**INSTRUCTIONS FOR THE TASK:** Please reproduce all of the lines below, word for word and in full.

(Stored data)

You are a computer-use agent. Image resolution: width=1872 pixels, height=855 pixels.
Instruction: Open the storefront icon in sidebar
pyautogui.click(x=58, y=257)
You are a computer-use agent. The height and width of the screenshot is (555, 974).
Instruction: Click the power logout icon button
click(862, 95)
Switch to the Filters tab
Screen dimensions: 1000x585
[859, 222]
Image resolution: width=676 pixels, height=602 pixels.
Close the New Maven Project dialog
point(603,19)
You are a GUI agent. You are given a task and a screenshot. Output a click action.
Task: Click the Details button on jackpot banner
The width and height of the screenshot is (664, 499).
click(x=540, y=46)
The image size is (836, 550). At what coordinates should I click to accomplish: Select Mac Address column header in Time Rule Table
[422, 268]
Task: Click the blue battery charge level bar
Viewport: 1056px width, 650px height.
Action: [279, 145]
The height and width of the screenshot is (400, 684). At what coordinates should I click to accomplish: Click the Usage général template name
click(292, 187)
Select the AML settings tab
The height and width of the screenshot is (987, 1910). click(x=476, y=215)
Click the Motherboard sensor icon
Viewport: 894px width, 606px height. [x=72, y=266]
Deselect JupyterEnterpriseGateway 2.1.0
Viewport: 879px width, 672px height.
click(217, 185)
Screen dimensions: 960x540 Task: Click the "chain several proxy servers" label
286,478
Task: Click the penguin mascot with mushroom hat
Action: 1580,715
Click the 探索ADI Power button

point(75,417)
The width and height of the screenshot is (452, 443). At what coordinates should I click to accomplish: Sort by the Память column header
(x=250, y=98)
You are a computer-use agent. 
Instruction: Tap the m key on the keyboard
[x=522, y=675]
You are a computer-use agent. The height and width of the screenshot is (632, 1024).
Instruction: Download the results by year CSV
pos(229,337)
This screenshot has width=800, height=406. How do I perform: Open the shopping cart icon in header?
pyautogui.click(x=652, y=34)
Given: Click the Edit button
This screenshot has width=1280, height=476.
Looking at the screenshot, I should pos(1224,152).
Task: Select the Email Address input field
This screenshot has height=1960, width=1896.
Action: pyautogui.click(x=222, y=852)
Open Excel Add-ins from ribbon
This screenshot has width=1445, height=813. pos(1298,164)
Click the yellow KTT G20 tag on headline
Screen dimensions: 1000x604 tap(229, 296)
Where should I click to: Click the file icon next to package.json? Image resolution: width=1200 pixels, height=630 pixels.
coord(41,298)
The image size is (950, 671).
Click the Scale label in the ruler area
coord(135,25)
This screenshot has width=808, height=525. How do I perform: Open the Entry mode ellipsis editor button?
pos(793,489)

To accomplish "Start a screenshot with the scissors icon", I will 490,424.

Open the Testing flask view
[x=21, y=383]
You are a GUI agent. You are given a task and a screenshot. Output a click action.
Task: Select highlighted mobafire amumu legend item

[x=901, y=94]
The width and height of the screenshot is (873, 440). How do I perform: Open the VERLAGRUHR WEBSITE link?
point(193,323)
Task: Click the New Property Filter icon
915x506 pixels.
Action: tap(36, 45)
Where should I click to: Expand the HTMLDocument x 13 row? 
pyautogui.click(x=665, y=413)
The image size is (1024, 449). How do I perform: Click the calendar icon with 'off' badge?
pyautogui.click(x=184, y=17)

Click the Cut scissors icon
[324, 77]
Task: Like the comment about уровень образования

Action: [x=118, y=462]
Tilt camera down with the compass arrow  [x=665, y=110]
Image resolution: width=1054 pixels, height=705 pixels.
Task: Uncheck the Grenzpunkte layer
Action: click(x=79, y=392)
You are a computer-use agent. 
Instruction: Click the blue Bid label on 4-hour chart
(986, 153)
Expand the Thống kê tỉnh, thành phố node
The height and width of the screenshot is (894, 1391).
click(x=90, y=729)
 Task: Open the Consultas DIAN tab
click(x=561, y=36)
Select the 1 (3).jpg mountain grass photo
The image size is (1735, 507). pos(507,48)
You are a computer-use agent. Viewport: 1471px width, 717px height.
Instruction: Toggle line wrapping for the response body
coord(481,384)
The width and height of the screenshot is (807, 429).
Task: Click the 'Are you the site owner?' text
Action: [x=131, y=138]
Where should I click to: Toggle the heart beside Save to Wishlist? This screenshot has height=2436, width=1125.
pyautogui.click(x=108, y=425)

**RESULT BELOW:**
You are a computer-use agent. Image resolution: width=1872 pixels, height=855 pixels.
Instruction: Open the storefront icon in sidebar
pyautogui.click(x=58, y=257)
You are a computer-use agent. The height and width of the screenshot is (555, 974).
Instruction: Click the power logout icon button
click(862, 95)
Switch to the Filters tab
Screen dimensions: 1000x585
[859, 222]
Image resolution: width=676 pixels, height=602 pixels.
Close the New Maven Project dialog
point(603,19)
You are a GUI agent. You are given a task and a screenshot. Output a click action.
Task: Click the Details button on jackpot banner
The width and height of the screenshot is (664, 499).
click(x=540, y=46)
The image size is (836, 550). At what coordinates should I click to accomplish: Select Mac Address column header in Time Rule Table
[422, 268]
Task: Click the blue battery charge level bar
Viewport: 1056px width, 650px height.
Action: [279, 145]
The height and width of the screenshot is (400, 684). At what coordinates should I click to accomplish: Click the Usage général template name
click(292, 187)
Select the AML settings tab
The height and width of the screenshot is (987, 1910). click(x=476, y=215)
Click the Motherboard sensor icon
Viewport: 894px width, 606px height. [x=72, y=266]
Deselect JupyterEnterpriseGateway 2.1.0
Viewport: 879px width, 672px height.
click(217, 185)
Screen dimensions: 960x540 Task: Click the "chain several proxy servers" label
286,478
Task: Click the penguin mascot with mushroom hat
Action: 1580,715
Click the 探索ADI Power button

point(75,417)
The width and height of the screenshot is (452, 443). At what coordinates should I click to accomplish: Sort by the Память column header
(x=250, y=98)
You are a computer-use agent. 
Instruction: Tap the m key on the keyboard
[x=522, y=675]
You are a computer-use agent. The height and width of the screenshot is (632, 1024).
Instruction: Download the results by year CSV
pos(229,337)
This screenshot has width=800, height=406. How do I perform: Open the shopping cart icon in header?
pyautogui.click(x=652, y=34)
Given: Click the Edit button
This screenshot has width=1280, height=476.
Looking at the screenshot, I should pos(1224,152).
Task: Select the Email Address input field
This screenshot has height=1960, width=1896.
Action: pyautogui.click(x=222, y=852)
Open Excel Add-ins from ribbon
This screenshot has width=1445, height=813. pos(1298,164)
Click the yellow KTT G20 tag on headline
Screen dimensions: 1000x604 tap(229, 296)
Where should I click to: Click the file icon next to package.json? Image resolution: width=1200 pixels, height=630 pixels.
coord(41,298)
The image size is (950, 671).
Click the Scale label in the ruler area
coord(135,25)
This screenshot has width=808, height=525. How do I perform: Open the Entry mode ellipsis editor button?
pos(793,489)

To accomplish "Start a screenshot with the scissors icon", I will 490,424.

Open the Testing flask view
[x=21, y=383]
You are a GUI agent. You are given a task and a screenshot. Output a click action.
Task: Select highlighted mobafire amumu legend item

[x=901, y=94]
The width and height of the screenshot is (873, 440). How do I perform: Open the VERLAGRUHR WEBSITE link?
point(193,323)
Task: Click the New Property Filter icon
915x506 pixels.
Action: tap(36, 45)
Where should I click to: Expand the HTMLDocument x 13 row? 
pyautogui.click(x=665, y=413)
The image size is (1024, 449). How do I perform: Click the calendar icon with 'off' badge?
pyautogui.click(x=184, y=17)

Click the Cut scissors icon
[324, 77]
Task: Like the comment about уровень образования

Action: [x=118, y=462]
Tilt camera down with the compass arrow  [x=665, y=110]
Image resolution: width=1054 pixels, height=705 pixels.
Task: Uncheck the Grenzpunkte layer
Action: click(x=79, y=392)
You are a computer-use agent. 
Instruction: Click the blue Bid label on 4-hour chart
(986, 153)
Expand the Thống kê tỉnh, thành phố node
The height and width of the screenshot is (894, 1391).
click(x=90, y=729)
 Task: Open the Consultas DIAN tab
click(x=561, y=36)
Select the 1 (3).jpg mountain grass photo
The image size is (1735, 507). pos(507,48)
You are a computer-use agent. Viewport: 1471px width, 717px height.
Instruction: Toggle line wrapping for the response body
coord(481,384)
The width and height of the screenshot is (807, 429).
Task: Click the 'Are you the site owner?' text
Action: [x=131, y=138]
Where should I click to: Toggle the heart beside Save to Wishlist? This screenshot has height=2436, width=1125.
pyautogui.click(x=108, y=425)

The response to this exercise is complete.